**Data to process:**
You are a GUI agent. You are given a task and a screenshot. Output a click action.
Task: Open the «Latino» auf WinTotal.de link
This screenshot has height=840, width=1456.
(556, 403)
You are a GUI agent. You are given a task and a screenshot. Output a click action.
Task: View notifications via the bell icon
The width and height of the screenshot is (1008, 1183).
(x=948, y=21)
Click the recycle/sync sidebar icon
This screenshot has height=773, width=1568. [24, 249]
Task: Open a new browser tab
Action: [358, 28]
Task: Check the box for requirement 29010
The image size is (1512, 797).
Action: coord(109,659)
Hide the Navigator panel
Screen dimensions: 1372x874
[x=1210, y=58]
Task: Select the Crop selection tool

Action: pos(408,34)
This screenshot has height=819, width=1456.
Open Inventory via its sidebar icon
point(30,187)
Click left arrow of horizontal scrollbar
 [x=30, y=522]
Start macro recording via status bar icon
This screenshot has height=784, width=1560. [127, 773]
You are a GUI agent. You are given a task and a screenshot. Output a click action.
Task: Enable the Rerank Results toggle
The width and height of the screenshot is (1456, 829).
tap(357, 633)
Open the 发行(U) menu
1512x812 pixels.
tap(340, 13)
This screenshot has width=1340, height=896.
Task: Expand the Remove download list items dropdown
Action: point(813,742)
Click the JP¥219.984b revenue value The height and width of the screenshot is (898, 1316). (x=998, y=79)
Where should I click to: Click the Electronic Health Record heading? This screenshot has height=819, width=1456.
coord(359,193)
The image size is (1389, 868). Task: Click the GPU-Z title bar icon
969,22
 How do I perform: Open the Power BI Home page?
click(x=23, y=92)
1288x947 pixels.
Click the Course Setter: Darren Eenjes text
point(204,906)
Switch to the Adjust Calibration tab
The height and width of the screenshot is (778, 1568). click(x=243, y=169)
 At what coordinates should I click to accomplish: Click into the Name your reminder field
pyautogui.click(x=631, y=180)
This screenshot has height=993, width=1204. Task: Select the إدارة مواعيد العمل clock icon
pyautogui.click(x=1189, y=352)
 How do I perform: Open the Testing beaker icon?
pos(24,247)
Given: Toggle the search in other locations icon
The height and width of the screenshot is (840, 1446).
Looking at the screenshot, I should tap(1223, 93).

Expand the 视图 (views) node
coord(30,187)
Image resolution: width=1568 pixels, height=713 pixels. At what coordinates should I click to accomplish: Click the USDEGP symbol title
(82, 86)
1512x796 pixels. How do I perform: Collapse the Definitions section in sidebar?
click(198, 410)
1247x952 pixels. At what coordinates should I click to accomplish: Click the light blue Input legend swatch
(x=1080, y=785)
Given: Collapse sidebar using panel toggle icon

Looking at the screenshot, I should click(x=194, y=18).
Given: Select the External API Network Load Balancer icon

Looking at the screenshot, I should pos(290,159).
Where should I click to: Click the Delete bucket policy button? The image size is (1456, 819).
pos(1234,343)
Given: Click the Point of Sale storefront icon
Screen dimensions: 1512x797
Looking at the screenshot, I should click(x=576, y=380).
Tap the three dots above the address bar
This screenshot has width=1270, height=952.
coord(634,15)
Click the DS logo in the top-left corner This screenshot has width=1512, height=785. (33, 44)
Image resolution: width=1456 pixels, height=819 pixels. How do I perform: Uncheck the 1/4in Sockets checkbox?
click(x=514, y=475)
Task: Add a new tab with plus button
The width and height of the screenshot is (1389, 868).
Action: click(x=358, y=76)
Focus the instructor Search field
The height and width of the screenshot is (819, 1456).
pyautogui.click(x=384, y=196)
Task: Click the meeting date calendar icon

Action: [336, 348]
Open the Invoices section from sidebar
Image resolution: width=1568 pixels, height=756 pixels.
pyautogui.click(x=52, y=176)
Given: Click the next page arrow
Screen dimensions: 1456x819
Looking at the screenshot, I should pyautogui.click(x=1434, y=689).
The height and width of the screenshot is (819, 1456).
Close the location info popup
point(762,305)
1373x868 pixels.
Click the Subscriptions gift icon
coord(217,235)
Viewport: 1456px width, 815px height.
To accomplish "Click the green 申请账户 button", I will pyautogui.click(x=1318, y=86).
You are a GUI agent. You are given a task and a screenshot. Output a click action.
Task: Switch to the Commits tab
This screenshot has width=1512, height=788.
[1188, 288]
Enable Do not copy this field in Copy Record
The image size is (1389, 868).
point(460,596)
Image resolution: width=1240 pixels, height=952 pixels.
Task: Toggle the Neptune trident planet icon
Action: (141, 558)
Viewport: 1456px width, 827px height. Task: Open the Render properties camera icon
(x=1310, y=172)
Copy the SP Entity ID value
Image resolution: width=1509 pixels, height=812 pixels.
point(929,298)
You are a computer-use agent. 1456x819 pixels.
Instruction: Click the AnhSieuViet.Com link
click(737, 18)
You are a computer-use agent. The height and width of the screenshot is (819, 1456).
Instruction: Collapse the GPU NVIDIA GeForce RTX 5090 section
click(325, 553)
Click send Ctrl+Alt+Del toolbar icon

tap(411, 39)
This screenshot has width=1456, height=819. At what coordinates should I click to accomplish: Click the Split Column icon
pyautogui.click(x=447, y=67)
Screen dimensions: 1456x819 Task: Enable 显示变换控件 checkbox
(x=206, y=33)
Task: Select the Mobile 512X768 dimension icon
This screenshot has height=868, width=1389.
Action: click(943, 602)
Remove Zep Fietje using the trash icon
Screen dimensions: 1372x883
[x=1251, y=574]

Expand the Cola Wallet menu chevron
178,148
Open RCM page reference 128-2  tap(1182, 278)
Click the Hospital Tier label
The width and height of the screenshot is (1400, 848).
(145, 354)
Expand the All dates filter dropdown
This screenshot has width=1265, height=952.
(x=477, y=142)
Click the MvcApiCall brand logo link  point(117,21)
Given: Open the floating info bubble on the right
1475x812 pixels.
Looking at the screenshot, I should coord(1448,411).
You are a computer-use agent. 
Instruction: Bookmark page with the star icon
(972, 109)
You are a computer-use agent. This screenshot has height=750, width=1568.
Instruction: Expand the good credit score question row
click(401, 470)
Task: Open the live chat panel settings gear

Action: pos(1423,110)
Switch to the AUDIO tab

**Brief:** If the string "logo" appears in a line of the data above, that line counts. State how many such lines there are and nothing more.

**Solution to the problem:** 2